La société Diagno Consult indique qu’aucune mise en demeure ne lui a été notifiée avant la résiliation du contrat litigieux. La société Locam produit la copie de la lettre recommandée avec avis de réception qu’elle a adressée le 14 février 2020 à la société Diagno Consult et dont l’accusé de réception lui est revenu avec l’indication 'pli avisé et non réclamé'. Il résulte cette mise en demeure que la société Locam réclamait le paiement de 4 loyers échus au 30 janvier 2020, ce qui est corroboré par les conclusions de l’appelante dont il ressort (p9) qu’elle n’a pas payé les loyers entre d’octobre 2019 à février 2020 inclus. Par cette mise en demeure, la société Locam indiquait que faute de paiement dans les huit jours, le contrat serait résilié et que sa créance deviendrait exigible dans sa totalité pour 11'640,14 euros.
Le défaut de réception effective par la société locataire n’affectant pas la validité de la mise en demeure, celle-ci a produit ses effets et le contrat se trouve résilié depuis février 2020 ainsi que le fait observer la société Locam.
La société Locam réclame la condamnation de la société Diagno Consult à lui payer 30 loyers à 240 euros chacun soit 7 200 euros aux termes d’un décompte du 7 juillet 2021.

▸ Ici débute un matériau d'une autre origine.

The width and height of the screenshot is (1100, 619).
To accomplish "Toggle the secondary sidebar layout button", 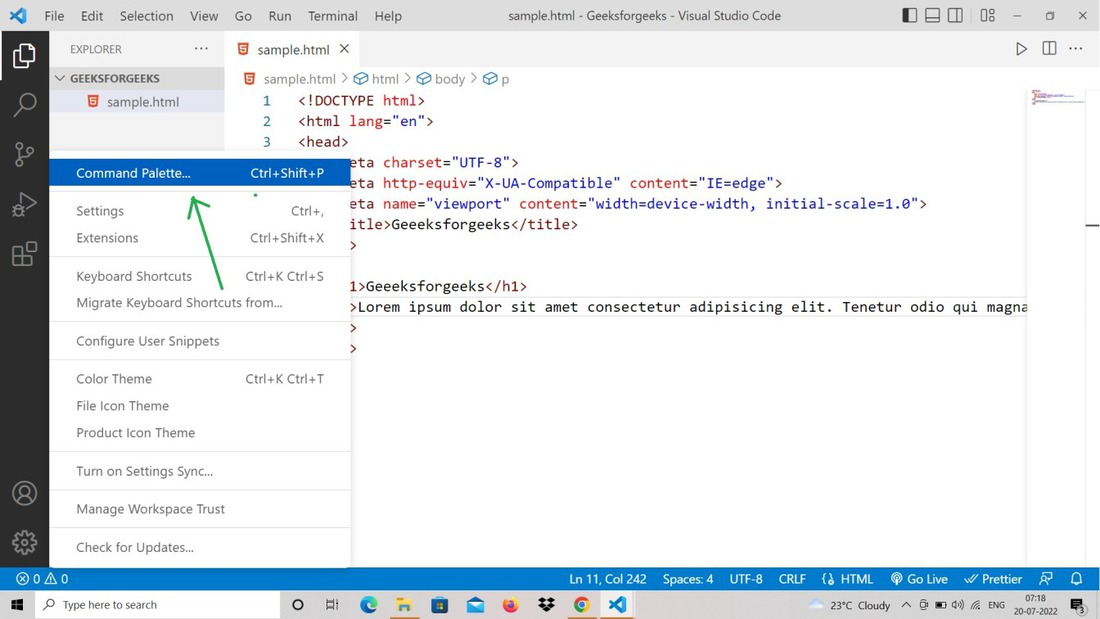I will [955, 16].
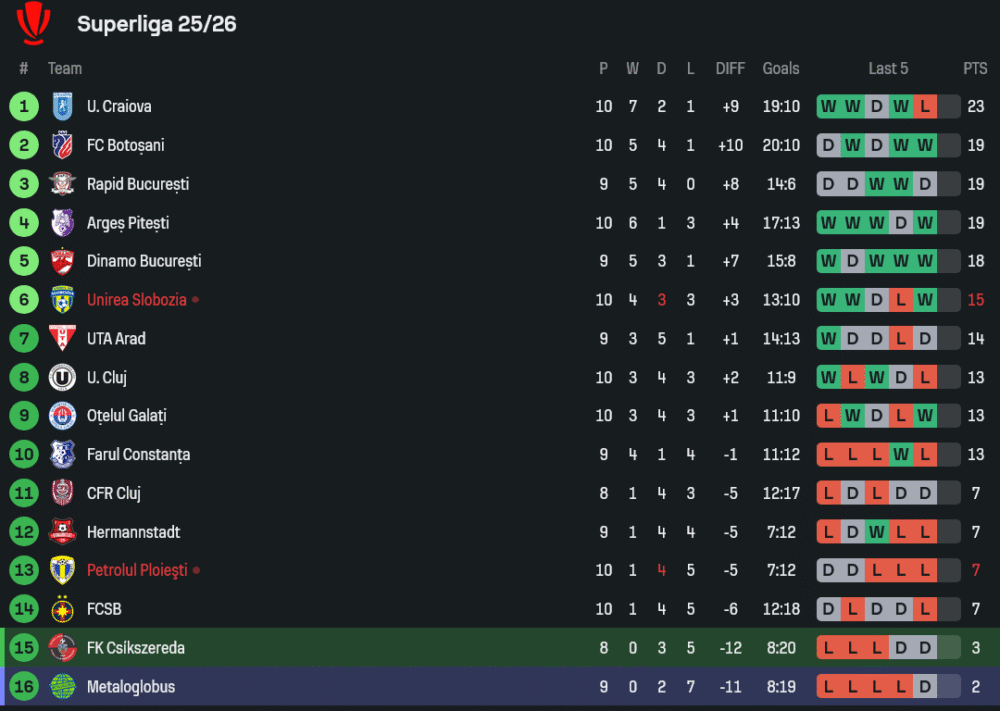This screenshot has height=711, width=1000.
Task: Sort table by PTS column
Action: pos(975,68)
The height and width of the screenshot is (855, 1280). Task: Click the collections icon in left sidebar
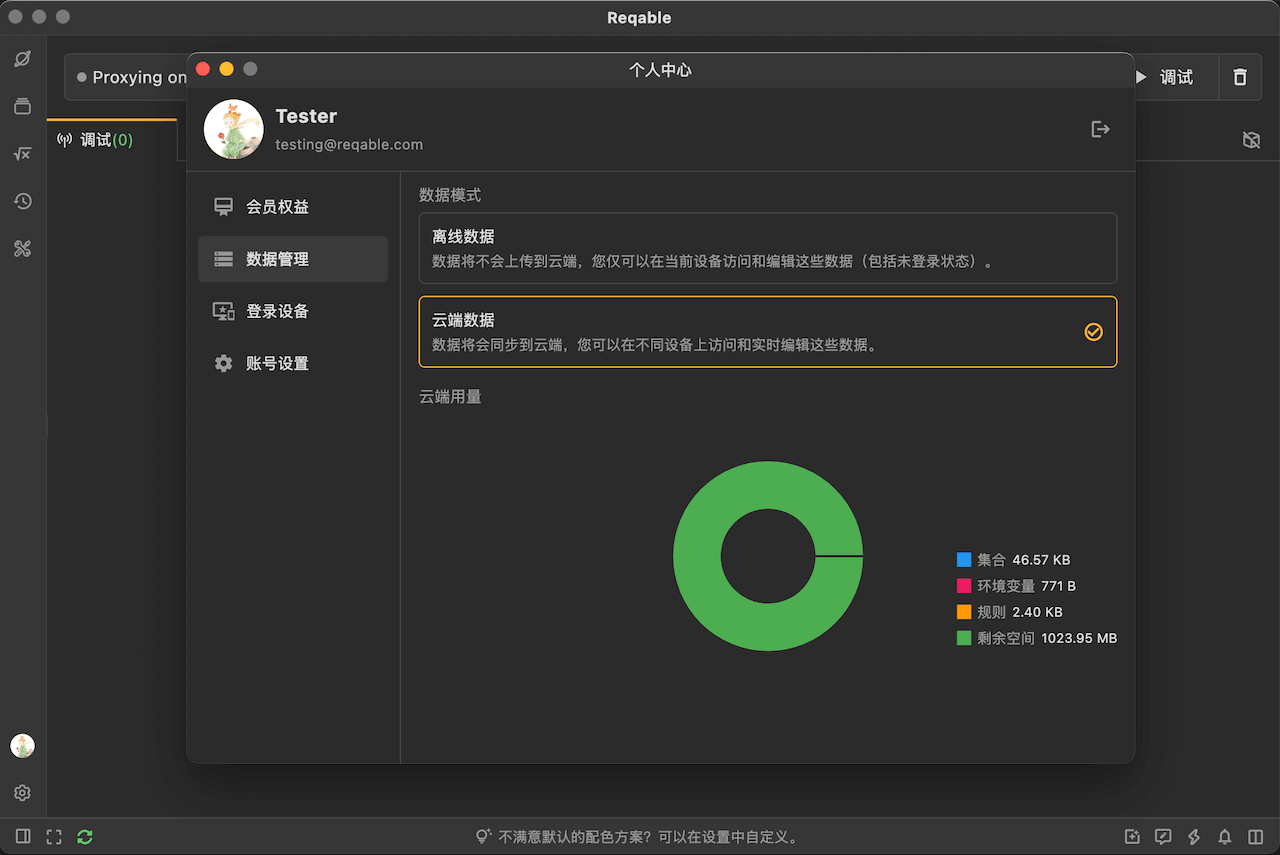pos(22,106)
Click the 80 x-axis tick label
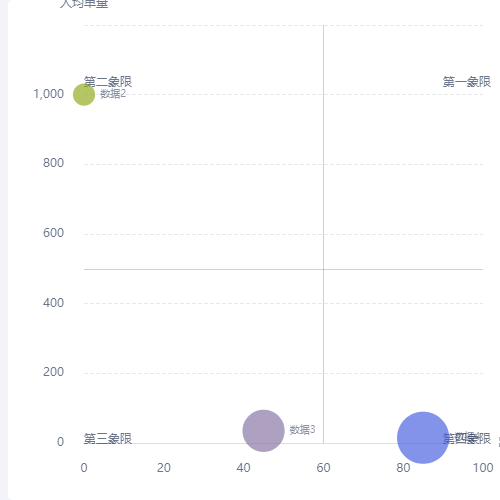This screenshot has width=500, height=500. point(403,468)
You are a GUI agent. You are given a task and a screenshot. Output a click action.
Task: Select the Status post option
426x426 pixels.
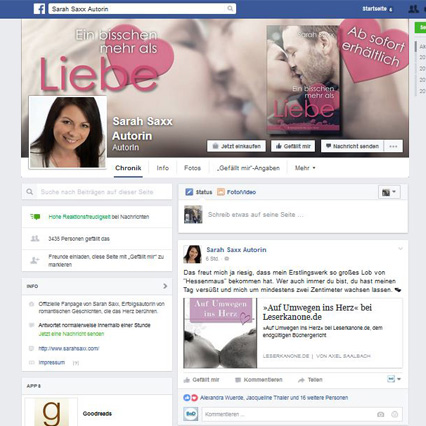[x=199, y=192]
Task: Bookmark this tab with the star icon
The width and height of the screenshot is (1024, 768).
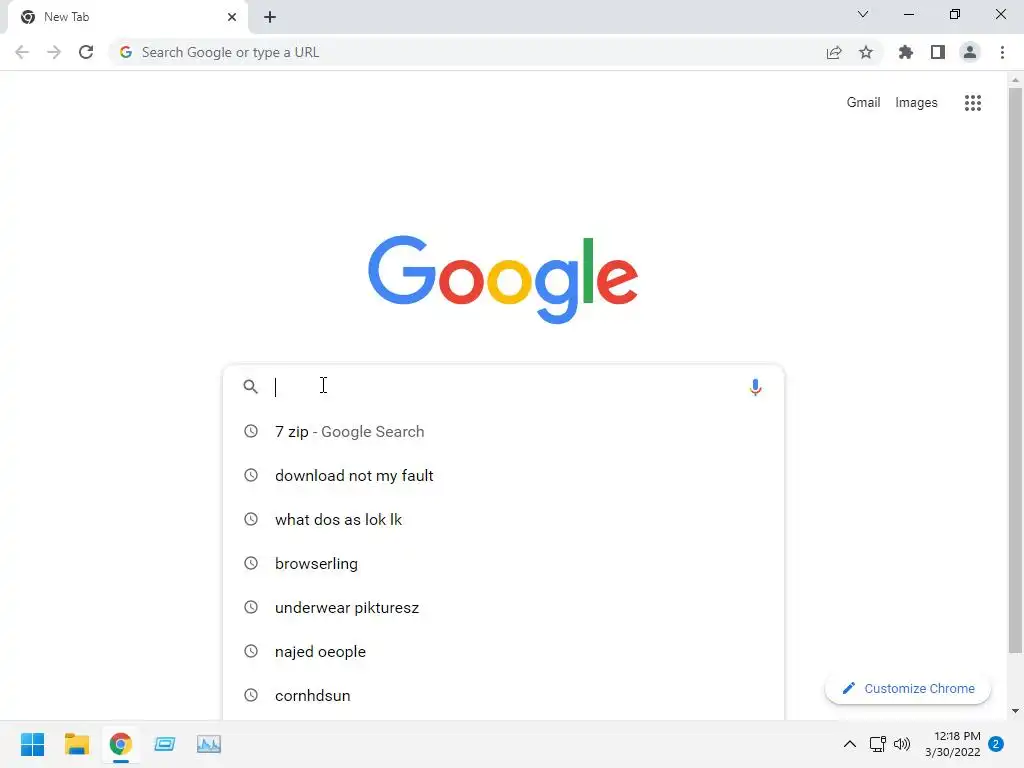Action: point(865,52)
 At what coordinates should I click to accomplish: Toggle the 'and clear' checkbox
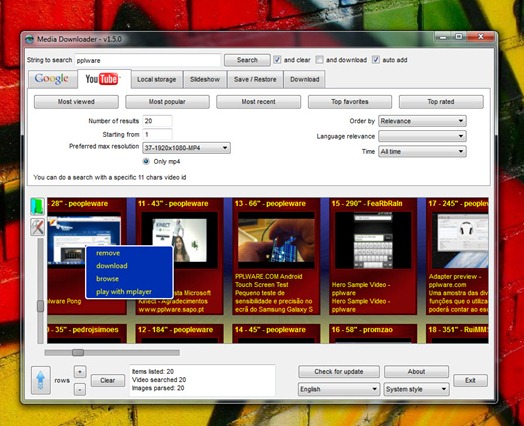(x=277, y=60)
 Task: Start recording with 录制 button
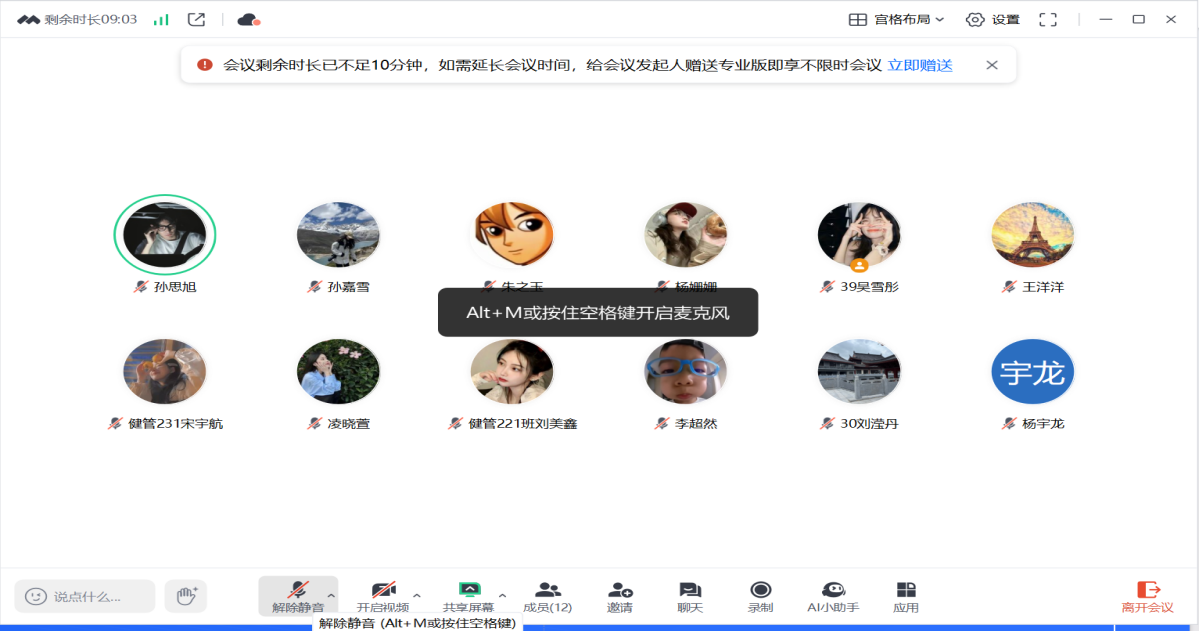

Toutefois, la société Diagno Consult justifie avoir effectué deux paiements de 240 euros chacun entre les mains de la société Novaseo les 23 juillet et 8 septembre 2021 qui n’ont pu être déduits de la somme réclamée. Ces sommes ayant pas été réglées à la créancière mais à un tiers ne peuvent être déduites de la condamnation qui sera prononcée en deniers ou quittances. La clause pénale, dont la société Diagno Consult ne démontre pas qu’elle soit manifestement excessive eu égard au préjudice subi par la société Locam sera chiffrée à 672 euros, soit 10 % de la somme due compte tenu des paiements de juillet et septembre 2021. Le jugement du tribunal de commerce sera donc infirmé en ce qui concerne le montant de la créance de la société Locam.
La société Diagno Consult sollicite la condamnation de la société Locam à lui verser à titre de dommages et intérêts une somme de 60'000 euros correspondant au préjudice qu’elle a subi en raison des erreurs affectant le site Internet fourni, qui conduisait de manière erronée vers le site d’une société concurrente et ne lui a pas procuré la visibilité souhaitée. Elle indique que cette somme correspond à sa perte de chiffre d’affaires entre le 4 juin 2019 et le 5 mars 2021. Toutefois, elle ne rapporte la preuve ni des fautes qu’elle impute à la société Novaseo qu’elle n’a pas attraite à la procédure, ni du préjudice qu’elle allègue et dont elle ne peut demander réparation au bailleur. Sa demande ne peut qu’être rejetée.
La société Diagno Consult, partie perdante, supportera les dépens d’appel. Pour des raisons tirées de les demandes fondées sur l’article 700 du code de procédure civile seront rejetées.
PAR CES MOTIFS
La cour, statuant publiquement, contradictoirement et en dernier ressort :
Infirme le jugement rendu par le tribunal de commerce de Saint-Étienne le 15 décembre 2020 en ce qu’il a condamné la société Diagno Consult à payer à la société Locam la somme de 11'088 euros, clause pénale comprise, et, statuant à nouveau :
Condamne la société Diagno Consult à payer à la société Locam la somme de 7 200 euros outre celle de 672 euros au titre de la clause pénale, en deniers ou quittances;
Confirme le jugement sur le surplus ;
Y ajoutant :
Déboute la société Diagno Consult de sa demande de dommages et intérêts ;
Rejette les demandes des parties fondées sur l’article 700 du code de procédure civile;
Condamne la société Diagno Consult aux dépens d’appel.